This course provides a broad overview of the theory and practice of rendering. Classic rendering algorithms will be covered, however, most of the course will cover current results in physically-based rendering algorithms.


Attendees should have a working knowledge of computer graphics (at the level of CS248 and CS348A). In particular, you should fully understand the basic 3D display pipeline, viewing and modeling transformations, simple geometric modeling using polygons and quadrics, and hidden surface algorithms like the z-buffer algorithm.

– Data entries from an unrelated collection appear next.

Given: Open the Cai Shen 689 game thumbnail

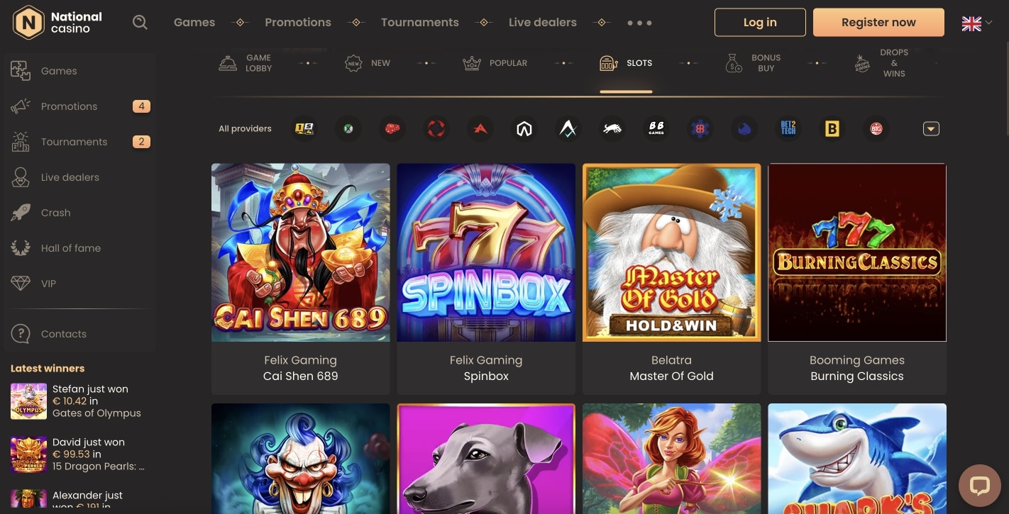Looking at the screenshot, I should pyautogui.click(x=300, y=253).
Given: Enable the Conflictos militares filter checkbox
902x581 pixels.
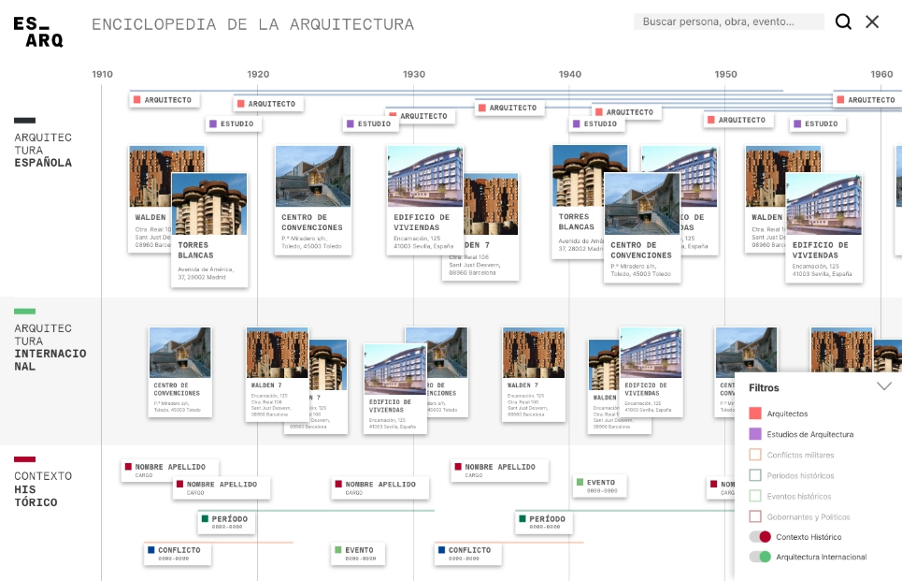Looking at the screenshot, I should (x=755, y=455).
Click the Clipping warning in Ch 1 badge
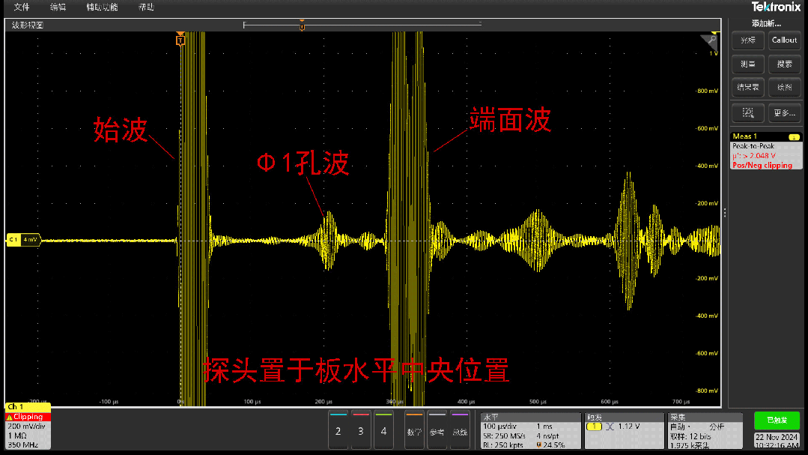This screenshot has width=808, height=455. click(28, 417)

Solid knowledge of integral calculus and basic geometric algorithms is an absolute must. Some exposure to signal processing and probability is also assumed. Proficiency is C++ programming.







Apr 3, 5

The Goals of Rendering

Basic Ray Tracing I: Basic Algorithms


Apr 10, 12

Acceleration Ray Tracing II: Acceleration Techniques



Apr 17, 19

The Light Field

Monte Carlo Integration I


Apr 24, 26

Cameras and Film

Monte Carlo Integration II


May 1, 3

Sampling and Reconstruction

Reflection Models I: BRDFs and Ideal Materials


May 8, 10

Reflection Models II: Glossy Materials



May 15, 17

Light Transport and the Rendering Equation

Monte Carlo Path Tracing


May 22, 24

Irradiance Caching and Photon Mapping

Participating Media and Volume Rendering


May 29, 31

Reflection Models III: Anisotropic and Translucent Materials

Current Topics in Rendering


Text and readings

There is one required text for the course.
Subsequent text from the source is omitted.